I am trying to convert a DBF of about 3233 records created from a shapefile of US counties to a dataframe; then I want to take two of the columns from that dataframe and convert to a dictionary where column1
is the key and column2
is the value. However, the resulting dictionary doesn't have the same number of records as my dataframe.
Code:
county_shapefile = "U:/Shapefiles/tl_2018_us_county/tl_2018_us_county.shp"
dbf = arcpy.TableToTable_conversion(county_shapefile,"U:/","county_data.dbf")
from simpledbf import Dbf5
dbfile = Dbf5(str(dbf))
df = dbfile.to_dataframe()
df_dict = {row[0]:row[1] for row in df.values}
I have also tried doing this with the .to_dict()

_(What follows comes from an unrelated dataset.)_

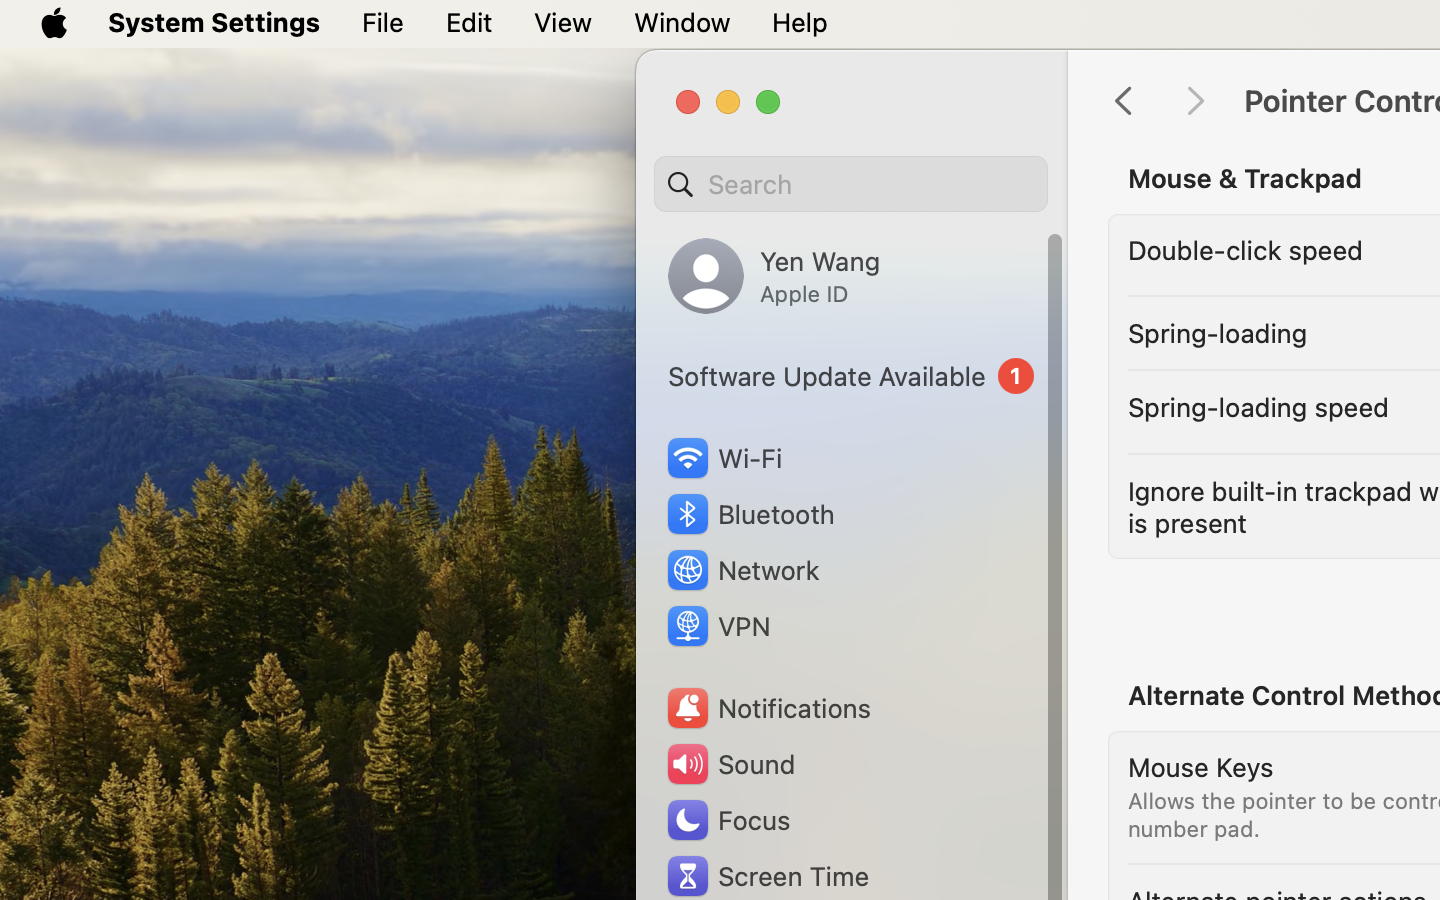  What do you see at coordinates (748, 512) in the screenshot?
I see `'Bluetooth'` at bounding box center [748, 512].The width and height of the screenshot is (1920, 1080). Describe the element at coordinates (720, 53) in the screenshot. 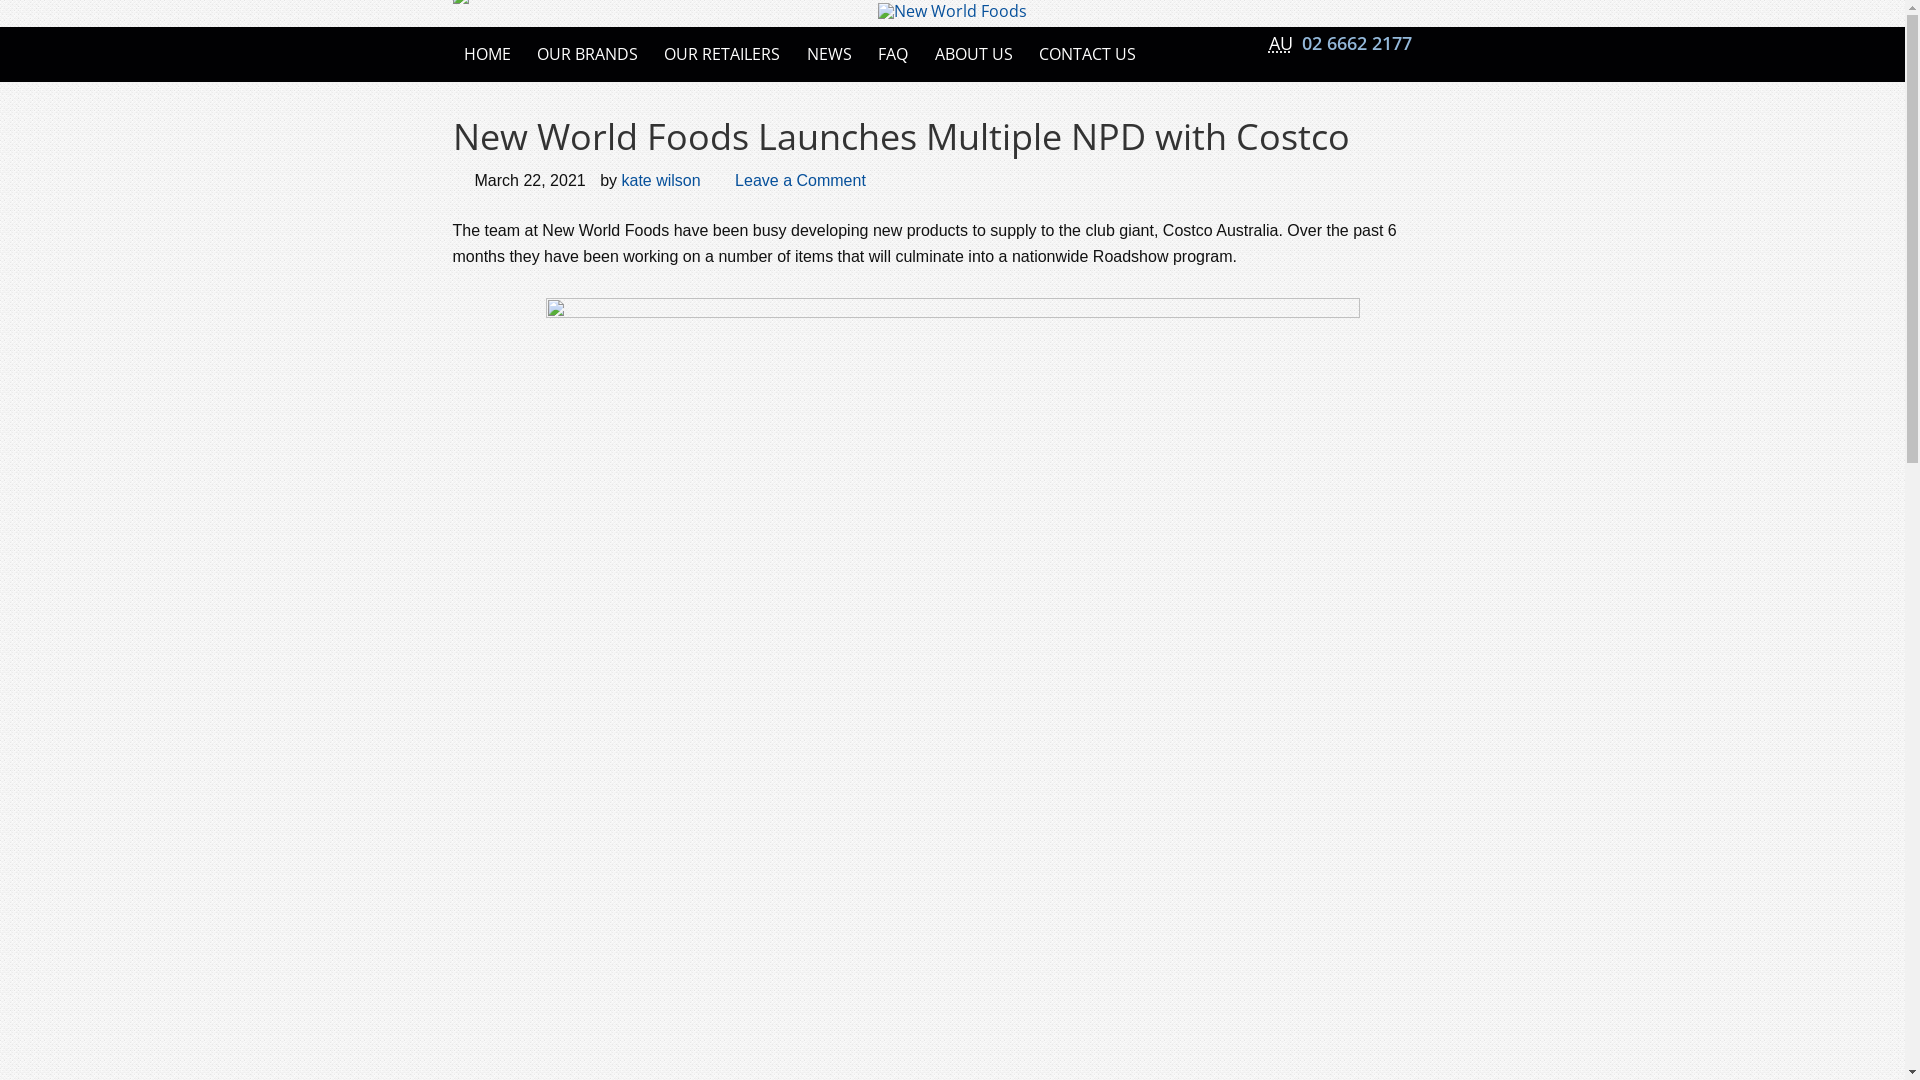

function, but I'm not getting the desired dictionary structure {column1:column2,column1:column2...}
from simpledbf import Dbf5
dbfile=Dbf5(str(dbf))
df=dbfile.to_dataframe()
subset=df[["STATEFP","COUNTYFP"]]
subset=subset.set_index("COUNTYFP")
dict=subset.to_dict()
In the end, I'm hoping to create a dictionary where the key is the County FIPS code (COUNTYFP) and the value is the State FIPS code (STATEFP). I do not want to have any nested dictionaries, just a simple dictionary with the format...
dict={
COUNTYFP1:STATEFP1,
COUNTYFP2:STATEFP2,
COUNTYFP3:STATEFP3,
....
}
Are you sure that the column1
has no duplicates? Because dictionaries in python do not support duplicate keys! If you want to preserve all the values in the column1
as keys you'll have to find a workaround for the same.